Produce poco efecto encontrarnos con personas que no pueden pesarse en las básculas corrientes, las que se suelen usar en los cuartos de baño. Ni por la calle, dar con el codo a nuestro acompañante y murmurar: "¡Fíjate, qué tío tan gordo!". No hablo de los hombres o las mujeres metidas en carnes, sino de quienes sobrepasan los 150 kilos, que antes se exhibían en un circo y ahora comparten nuestro entorno con la mayor naturalidad. Tampoco de la gordura patológica y sufriente, que merece todos los respetos y cuidados. Creo que es una etapa en el conjunto de circunstancias que se dan en el Estado de bienestar que disfrutamos. Fuera queda, asimismo el lado opuesto, la anorexia, que ataca con mayor saña a las adolescentes y que, por fortuna, en la mayoría de los casos tiene cura.
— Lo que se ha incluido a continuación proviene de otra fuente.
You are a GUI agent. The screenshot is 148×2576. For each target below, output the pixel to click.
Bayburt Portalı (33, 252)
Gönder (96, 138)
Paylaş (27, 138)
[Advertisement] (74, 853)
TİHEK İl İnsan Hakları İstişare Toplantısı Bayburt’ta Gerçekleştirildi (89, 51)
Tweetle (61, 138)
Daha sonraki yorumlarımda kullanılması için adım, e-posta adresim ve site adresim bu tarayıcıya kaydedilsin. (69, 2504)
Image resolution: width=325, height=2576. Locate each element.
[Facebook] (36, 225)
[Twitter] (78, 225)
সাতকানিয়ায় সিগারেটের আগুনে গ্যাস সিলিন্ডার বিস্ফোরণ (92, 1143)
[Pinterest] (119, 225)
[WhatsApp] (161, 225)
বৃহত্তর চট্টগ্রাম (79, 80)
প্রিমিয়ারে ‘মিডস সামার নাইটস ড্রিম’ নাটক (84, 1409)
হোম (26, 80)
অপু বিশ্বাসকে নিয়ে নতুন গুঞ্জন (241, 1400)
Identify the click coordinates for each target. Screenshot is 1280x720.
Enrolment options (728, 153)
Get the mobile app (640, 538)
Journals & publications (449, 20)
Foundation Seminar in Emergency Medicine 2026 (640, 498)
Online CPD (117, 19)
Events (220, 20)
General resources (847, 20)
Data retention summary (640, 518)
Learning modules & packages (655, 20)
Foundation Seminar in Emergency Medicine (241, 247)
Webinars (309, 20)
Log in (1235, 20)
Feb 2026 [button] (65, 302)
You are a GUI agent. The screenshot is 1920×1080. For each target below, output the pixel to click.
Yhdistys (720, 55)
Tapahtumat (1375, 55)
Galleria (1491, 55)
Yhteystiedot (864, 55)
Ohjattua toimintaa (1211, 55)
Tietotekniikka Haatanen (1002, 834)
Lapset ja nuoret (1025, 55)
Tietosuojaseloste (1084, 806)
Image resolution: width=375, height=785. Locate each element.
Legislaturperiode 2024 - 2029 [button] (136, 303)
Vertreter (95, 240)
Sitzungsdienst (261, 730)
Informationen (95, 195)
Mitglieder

Hablo de los gordos ágiles, vitales que han prescindido de la lucha frontal contra la línea marcada por otros. Un mundo de gordos era y es el territorio de los Estados Unidos. Quienes viajan por allí traen la impresión de ser un país gigantesco, desmesurado: sus ríos, las distancias, los rascacielos, la riqueza, la ruina, todo se da en dosis enormes. Y sus gordos. En las calles de cualquier ciudad o pueblo, Montserrat Caballé pasaría desapercibida. Son gordos los adultos, los viejos, los niños, los negros y los blancos, los chinos y los pieles rojas. Se ven familias completas, de cualquier etnia, donde el padre, la madre, los hijos rebasan con creces las medidas normales. Mujeres con pechos desbordantes sobre vientres elefantiásicos, hombres cuya cintura sobrepasa los dos metros, criaturas aún no llegadas a la adolescencia, con 80 o 90 kilos de peso.

Pues bien, no dan la sensación de ser desgraciados y lo mismo está ocurriendo ya entre nosotros. Y no son, allí y aquí, personas sedentarias, sino que desempeñan cualquier función o menester: ágiles camareros, guardias uniformados de 130 kilos, vendedoras de grandes almacenes o tiendas normales, que se mueven con destreza desconcertante entre las estanterías, los mostradores o los maniquíes, con esa gracia felina de los obesos sanos, que se desplazan como sobre rodamiento de bolas.

Comienza uno a comprender el problema, en aquellas tierras, al pedir la comida en cualquier restaurante: las raciones son pantagruélicas y dieron, como consecuencia, que la gente lo considerara normal y fuera provista del recipiente de plástico adecuado para llevarse el sobrante a casa, un trasvase de alimentos que no van a la basura, el peor de sus destinos. Es la cena de esa noche y quizás el desayuno de la mañana siguiente. En Madrid hay quien hace otro tanto, aunque el ancestral sentido de un mentecato ridículo considere que es una mezquindad. Otra cosa llama la atención en Norteamérica: cuando nos sentamos en un restaurante, casi siempre ponen delante un vaso de agua con hielo, especialmente en lugares meridionales y durante el verano. Gesto ocioso, porque allí la gente, usualmente, no bebe agua y eso es quizás lo que generaliza la obesidad. De la leche maternizada pasan a la envasada, a los refrescos, a los mejunjes de factura desconocida. Muchos ciudadanos yanquis prácticamente no han bebido jamás un vaso de agua, ni mineral ni del grifo.

Y eso es lo que, sin evaluar las consecuencias, puede estar pasando entre nosotros. El agua de Madrid ya no es aquella de Lozoya, fresca, prácticamente tan pura que en muchos laboratorios de análisis se utilizaba como destilada, sin serlo, pero con sus cualidades; incluso la llamada "agua gorda", la de Santillana, sería una delicia en nuestros días. No obstante, la que hay magnífica, pero en desventajosa lucha con los productos que nos vende la televisión, desde los legítimos, procedentes de manantiales conocidos, hasta los más sospechosos, sin contar la oferta de helados, especialmente en esta época veraniega, de misteriosa composición. El famoso "polo" es de mis años mozos, un invento fantástico: agua coloreada alrededor de un palito.

Por ahí puede andar el origen de la gordura que nos invade, algo parecido a lo del tabaco. Un cigarrillo, o los que sean, no es tan perjudicial como cabría esperar, pero la codicia de las tabaqueras introduce extraños ingredientes adictivos que atentan contra la salud, hasta reconocerse que son mortales. Pues cuidado con los sustitutos del agua -o del vino, la cerveza, la sidra, la horchata- que producen más sed para azuzar el consumo. ¡Más agua natural, algo de vino y bienvenidos los kilos si no nos llevan, por el atajo, al otro barrio!